Conversion to Judaism
In the last two weeks conversion to Judaism has captured the spotlight in Jewish media. That is quite an accomplishment since security and politics consistently have the monopoly in news outlets and editorials.
Scandals, however, are always fast tracked to front pages and unfortunately the Mikveh scandal near Capital Hill has rocked the confidence of many Jews, Jews by birth and choice alike, in the system. People have weaknesses, and those in leadership positions are no less human than all the rest of us. However, the betrayal of trust and the abuse of authority by one in a leadership position has far greater repercussions and is a crime not merely against individuals but against all of society.

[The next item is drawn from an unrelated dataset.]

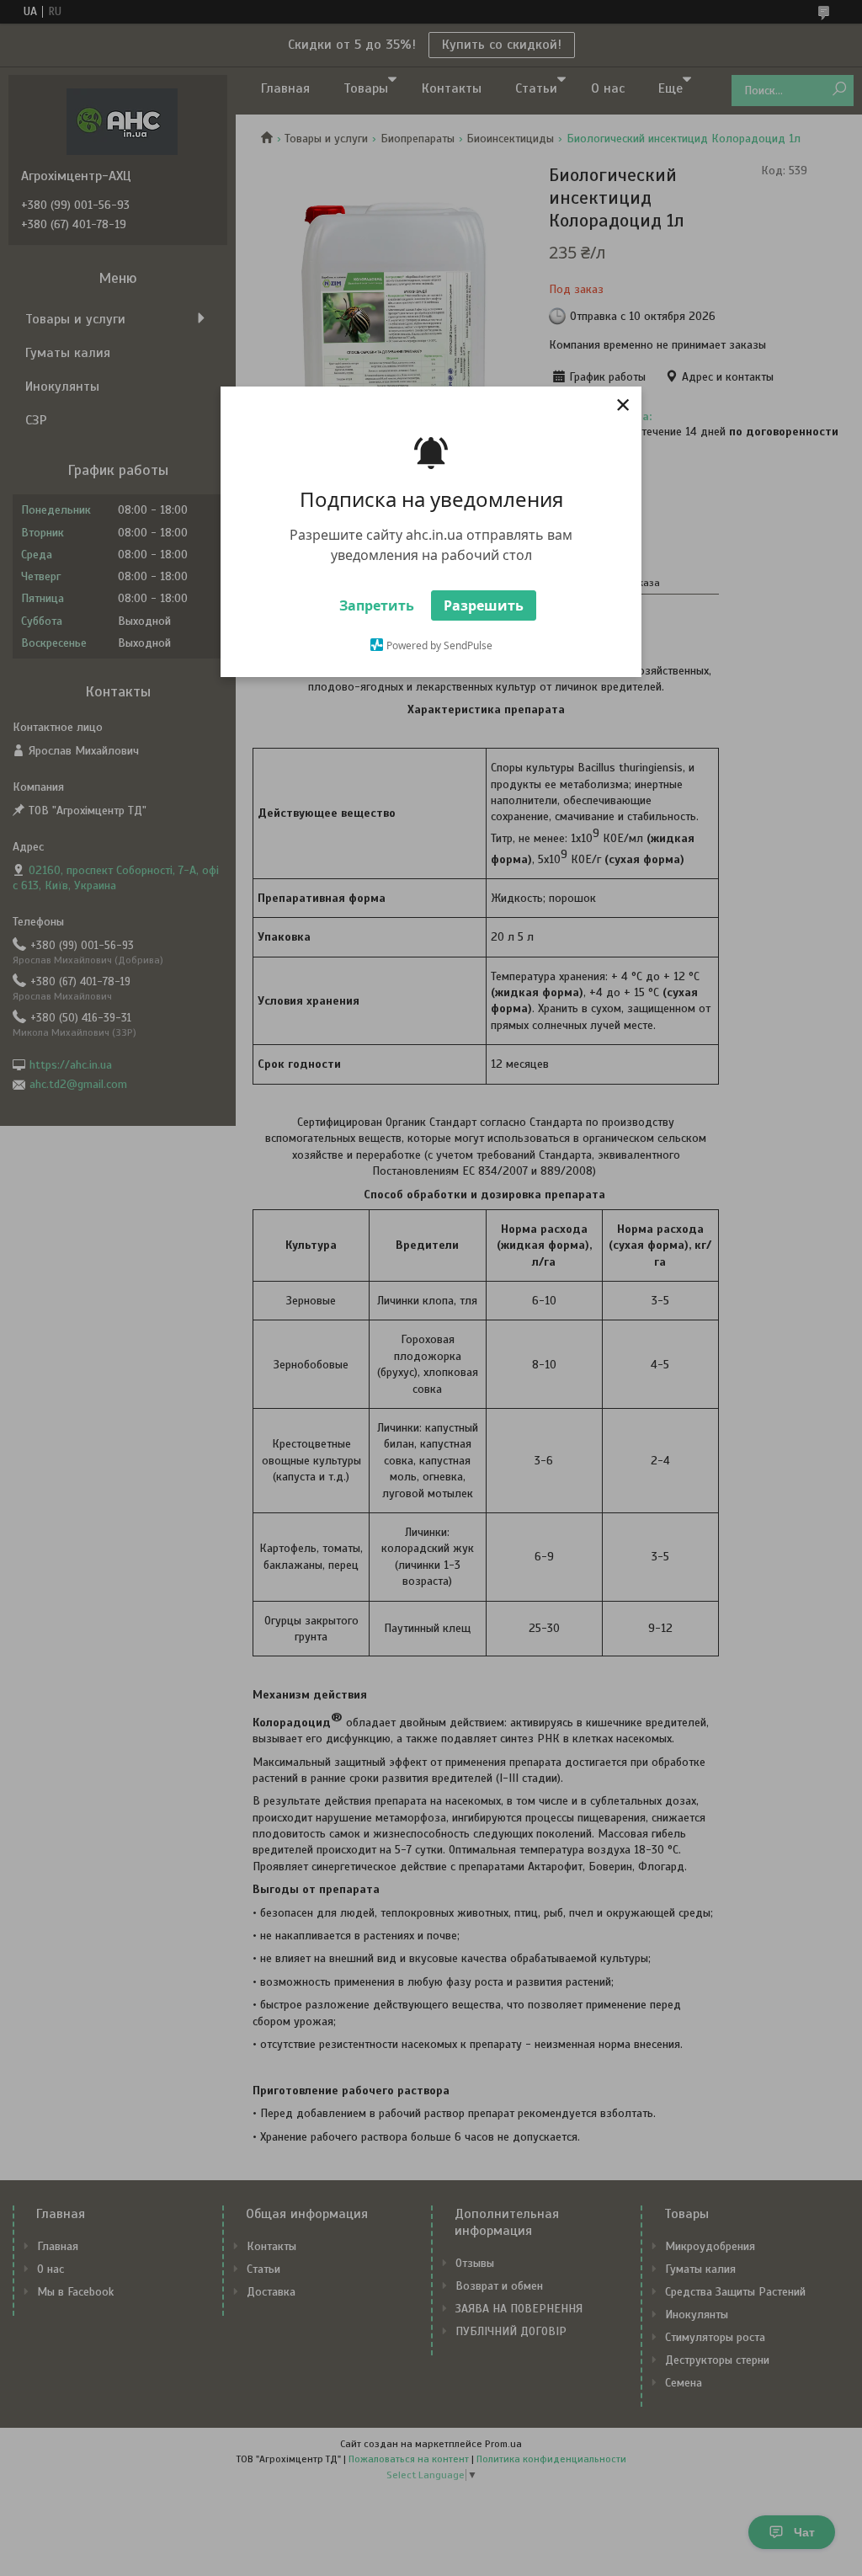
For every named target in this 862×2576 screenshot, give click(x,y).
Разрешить (484, 605)
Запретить (376, 605)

In the environment of this scandal, although not precipitated by it, the Israeli Knesset recently passed a law allowing municipal courts to perform conversions in Israel, previously allowed only in courts under the auspices of the chief rabbinate. This allowance removes some of the bureaucracy and red tape conversion candidates are required to navigate, and it also gives them the ability to progress their conversions in the context of their own communities, dealing with courts more personable, who are familiar with the candidates on a more personal level.
However, the chief rabbinate has railed against this law and has declared that it will not recognize conversions performed under municipal courts. Their concern is that standards for conversion will not always be adhered to in municipal courts and it opens the door for rogue courts to act as they see fit. In short, it wrests control of ‘who is a Jew’ from the chief rabbinate of Israel.
Experts on both sides of the debate have fiercely dug in their toes in this standoff. The new law is welcomed by most modern and nationalist leaders, while it is opposed by most Hareidi groups (to use vague and overly simplified terms).